It seems that the issue started after the deployment of 2022-02-07T05:10:07+00:00. It affects primarily reg and occasionally cen. It has not affected saki and drill on cen which are both running the earlier code base. It is not affecting brazza on cen even though updated however brazza is running secondary preferred. The vast majority of the errors involve reading search results after writing the search results; these are caught and only seen by a log analysis and the end user they are not logged to errbit. Those being logged to errbit are an eccelctic selection of reads from a variety of collections eg freereg_records but almost all occur during a write. Colobus is the administrator server and therefore is doing more writes to all collections and reg is far more active with writes than cen

Captainkirkdawson commented 2 years ago

I have changed the read preference on colobus to secondary_preferred but still 1,2,3,4,5. Will evaluate

Captainkirkdawson commented 2 years ago

Continues to occur. Looking at the log. FREEREG:SEARCH: Search 620c3820f4040b182f2b9586 had a problem Retryable write with txnNumber 42 is prohibited on session 7fd511bb-daa3-4ffb-8620-43b35e517e53 - 47DEQpj8HBSa+/TImW+5JCeuQeRkm5NMpJWZG3hSuFU= because a newer retryable write with txnNumber 1175 has already started on this session. (225) (on mongodb2.internal.freeukgen.org.uk, modern retry, attempt 1)

Record list =>
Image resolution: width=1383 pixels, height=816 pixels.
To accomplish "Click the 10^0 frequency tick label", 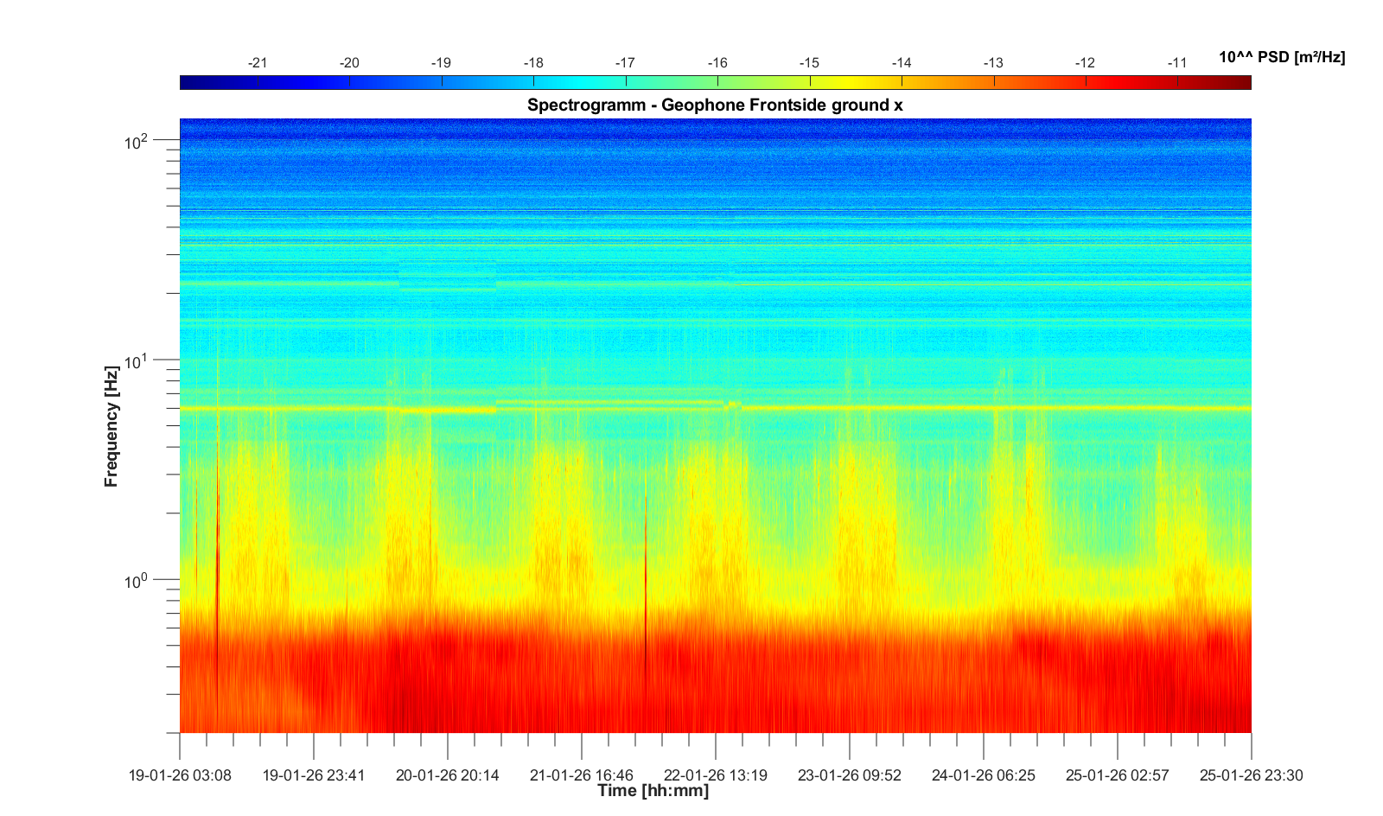I will [137, 580].
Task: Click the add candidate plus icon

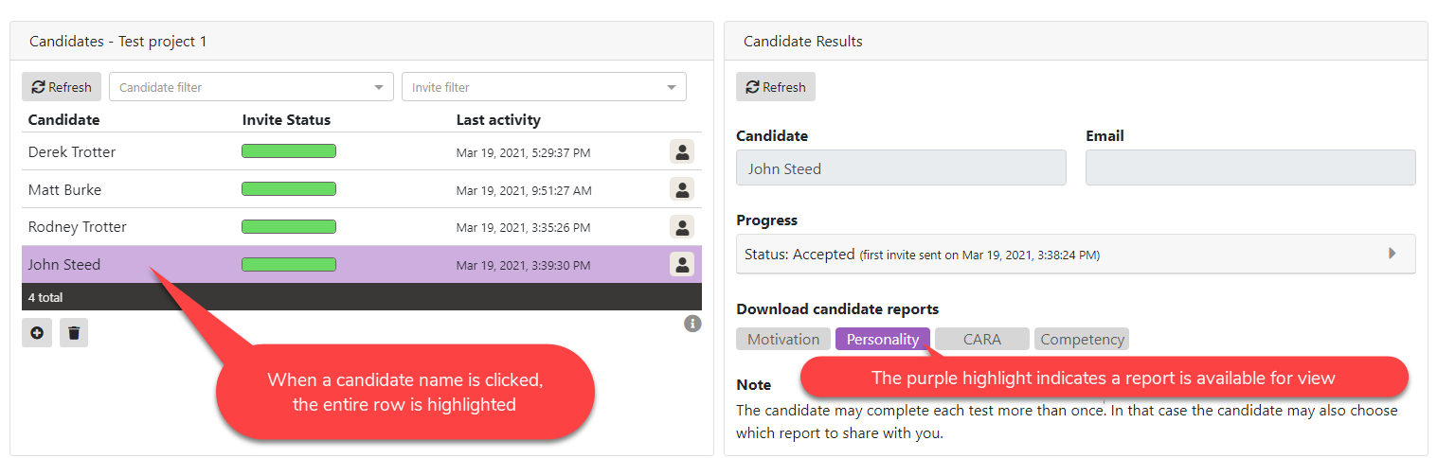Action: click(37, 333)
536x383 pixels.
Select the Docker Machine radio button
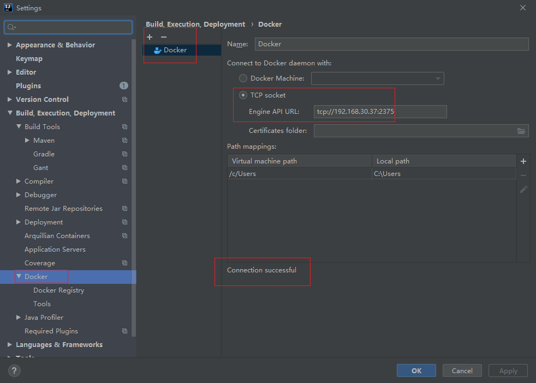(243, 78)
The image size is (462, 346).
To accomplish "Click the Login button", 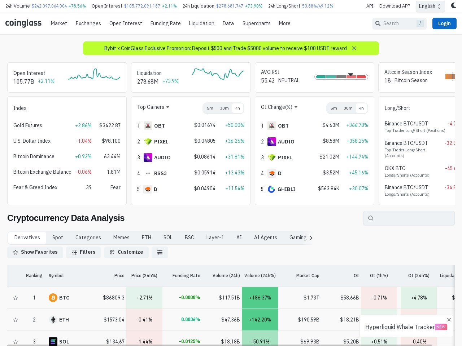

Directives =>
1 – Decide whether each statement agrees with the deployment error thread: (a) the issue seems to have started after the deployment of 2022-02-07T05:10:07+00:00; (b) brazza on cen has been affected by the issue; (c) cen is more active with writes than reg. Answer yes or no for each and quote the words of the thread that settle it.
2 – In the deployment error thread, what read preference was colobus changed to?
3 – Continue the deployment error thread from the point where it stops.
The records have no connection to the deployment error thread.

The results =>
1 –
(a) Yes: "It seems that the issue started after the deployment of 2022-02-07T05:10:07+00:00."
(b) No: "It is not affecting brazza on cen even though updated"
(c) No: "reg is far more active with writes than cen"

2 – Colobus was changed to secondary_preferred.

3 –
Captainkirkdawson commented 2 years ago

Looking at errbit errors https://github.com/FreeUKGen/MyopicVicar/blob/master/app/controllers/freereg_contents_controller.rb#L33 is the action that seems to cause a number of these issues but why? It has been in use that why for 3 years!! https://github.com/FreeUKGen/MyopicVicar/blob/master/app/controllers/open_controller.rb#L55 is another save of a set of user submitted parameters. It is 4 years old! Perhaps it is associated with very different retryable writes for different collections being started while the first was still underway. Since it appears it every thing is being done within the same session multiple different collection writes would appear to be problematic. But why now???????? It is now beyond me. Cannot see we have changed anything that would start this. But the analysis says we did. @lemon-ukgen you didn't change passenger or anything else at that time perchance? @Vino-S perhaps you try setting RetryableWrite flag to false as suggested.

lemon-ukgen commented 2 years ago

@Captainkirkdawson I've made no changes to either Apache/Passenger or MongoDB servers this year.

Maybe worth checking out that How to fix: Mongo::Error::OperationFailure link above after all!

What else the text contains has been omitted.